Module proposal: Cache `alloptions` to load only needed values
This proposes a module for the Performance Lab Plugin.
Overview
- Proposed module name: Conditional Option Autoloading:
- Proposed module slug: conditional_option_autoloading
- Proposed module owner GitHub username(s): pbearne
About the module
Early in the WordPress load, we load from the wp_options all the rows with the column autoload set "yes" this causes un-needed data to be stored in memory via the wp_load_alloptions function
The default value for autoloading is yes so unless it was a careful/knowledgable dev the opinion will set to autoload
This problem is increased as unless there is a deactivation function in a plugin then orphan rows(values) will still be loaded for plugins that have been removed.
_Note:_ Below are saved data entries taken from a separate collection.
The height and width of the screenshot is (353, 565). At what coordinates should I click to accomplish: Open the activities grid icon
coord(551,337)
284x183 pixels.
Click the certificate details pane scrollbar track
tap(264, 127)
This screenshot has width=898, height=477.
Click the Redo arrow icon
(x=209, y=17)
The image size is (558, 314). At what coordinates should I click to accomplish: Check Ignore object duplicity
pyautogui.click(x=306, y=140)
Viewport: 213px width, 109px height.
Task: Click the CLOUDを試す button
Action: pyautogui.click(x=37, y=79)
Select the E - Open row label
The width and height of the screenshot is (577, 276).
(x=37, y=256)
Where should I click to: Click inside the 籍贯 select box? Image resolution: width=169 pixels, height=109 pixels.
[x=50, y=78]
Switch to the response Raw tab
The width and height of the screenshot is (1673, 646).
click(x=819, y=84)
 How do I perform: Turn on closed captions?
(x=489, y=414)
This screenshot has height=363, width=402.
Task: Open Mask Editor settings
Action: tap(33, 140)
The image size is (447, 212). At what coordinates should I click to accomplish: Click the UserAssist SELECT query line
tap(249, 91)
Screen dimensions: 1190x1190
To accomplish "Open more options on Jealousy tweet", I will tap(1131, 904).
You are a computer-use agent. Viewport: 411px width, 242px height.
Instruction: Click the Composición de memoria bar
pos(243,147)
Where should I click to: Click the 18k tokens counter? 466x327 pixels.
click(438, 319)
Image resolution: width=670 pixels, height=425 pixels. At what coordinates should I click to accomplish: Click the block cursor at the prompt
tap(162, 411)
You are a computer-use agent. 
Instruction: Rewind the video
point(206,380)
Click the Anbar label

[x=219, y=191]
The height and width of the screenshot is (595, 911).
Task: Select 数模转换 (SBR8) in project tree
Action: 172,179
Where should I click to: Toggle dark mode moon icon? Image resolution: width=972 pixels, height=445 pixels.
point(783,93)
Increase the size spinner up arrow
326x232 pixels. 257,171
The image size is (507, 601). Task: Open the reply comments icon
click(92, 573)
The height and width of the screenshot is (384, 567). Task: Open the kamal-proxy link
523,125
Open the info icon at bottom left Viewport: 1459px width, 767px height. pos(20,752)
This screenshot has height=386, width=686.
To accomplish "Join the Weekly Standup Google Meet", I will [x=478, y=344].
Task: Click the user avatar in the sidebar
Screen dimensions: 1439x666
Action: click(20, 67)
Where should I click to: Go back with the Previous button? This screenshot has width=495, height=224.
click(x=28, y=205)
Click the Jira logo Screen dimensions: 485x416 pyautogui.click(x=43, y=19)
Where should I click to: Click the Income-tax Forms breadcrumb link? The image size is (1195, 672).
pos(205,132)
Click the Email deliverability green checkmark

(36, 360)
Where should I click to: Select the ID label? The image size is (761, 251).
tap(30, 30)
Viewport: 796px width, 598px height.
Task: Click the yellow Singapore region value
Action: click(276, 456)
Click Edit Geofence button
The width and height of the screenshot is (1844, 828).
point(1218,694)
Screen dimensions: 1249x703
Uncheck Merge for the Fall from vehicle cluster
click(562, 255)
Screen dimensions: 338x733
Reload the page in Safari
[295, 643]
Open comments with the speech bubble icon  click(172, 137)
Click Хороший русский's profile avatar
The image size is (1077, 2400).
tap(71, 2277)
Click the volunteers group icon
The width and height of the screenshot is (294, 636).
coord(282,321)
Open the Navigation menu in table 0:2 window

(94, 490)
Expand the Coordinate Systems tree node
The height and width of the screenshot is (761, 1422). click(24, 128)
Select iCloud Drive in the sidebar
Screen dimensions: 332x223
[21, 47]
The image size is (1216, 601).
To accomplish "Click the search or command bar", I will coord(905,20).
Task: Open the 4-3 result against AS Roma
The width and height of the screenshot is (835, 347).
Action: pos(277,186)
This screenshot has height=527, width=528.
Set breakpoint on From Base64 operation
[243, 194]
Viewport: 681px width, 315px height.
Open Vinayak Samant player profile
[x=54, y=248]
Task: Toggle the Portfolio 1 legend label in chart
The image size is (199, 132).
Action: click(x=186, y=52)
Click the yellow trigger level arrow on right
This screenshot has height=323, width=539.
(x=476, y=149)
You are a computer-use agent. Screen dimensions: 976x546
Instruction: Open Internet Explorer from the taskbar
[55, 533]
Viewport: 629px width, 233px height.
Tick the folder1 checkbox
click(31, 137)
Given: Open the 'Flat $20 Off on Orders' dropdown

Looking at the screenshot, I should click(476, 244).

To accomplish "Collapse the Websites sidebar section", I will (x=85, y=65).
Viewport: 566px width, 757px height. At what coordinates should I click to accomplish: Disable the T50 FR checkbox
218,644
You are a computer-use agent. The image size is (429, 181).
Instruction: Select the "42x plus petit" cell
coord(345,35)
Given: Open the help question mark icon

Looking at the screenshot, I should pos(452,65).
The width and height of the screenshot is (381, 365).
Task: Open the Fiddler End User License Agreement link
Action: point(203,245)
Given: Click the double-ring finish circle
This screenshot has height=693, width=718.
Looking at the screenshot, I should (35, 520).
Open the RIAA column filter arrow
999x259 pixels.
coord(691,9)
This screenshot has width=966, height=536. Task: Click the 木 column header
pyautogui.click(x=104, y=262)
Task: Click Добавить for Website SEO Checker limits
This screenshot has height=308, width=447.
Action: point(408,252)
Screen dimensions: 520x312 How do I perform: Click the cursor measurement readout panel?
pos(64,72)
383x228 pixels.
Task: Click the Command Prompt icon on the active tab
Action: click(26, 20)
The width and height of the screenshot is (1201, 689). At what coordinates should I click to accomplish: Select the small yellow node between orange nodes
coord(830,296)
This proposal is that only load the needed rows(values) for a given page
Purpose
By listening to calls get_option and recording the keys that are used for a current URL and are logged in
Then from keys get the ID for rows and save these IDs on shutdown to site cache (hopefully into Redis/Memcache)
Then on future calls to the same page, we use the keys to shortcut the get_all_options function to just the keys needed for that page.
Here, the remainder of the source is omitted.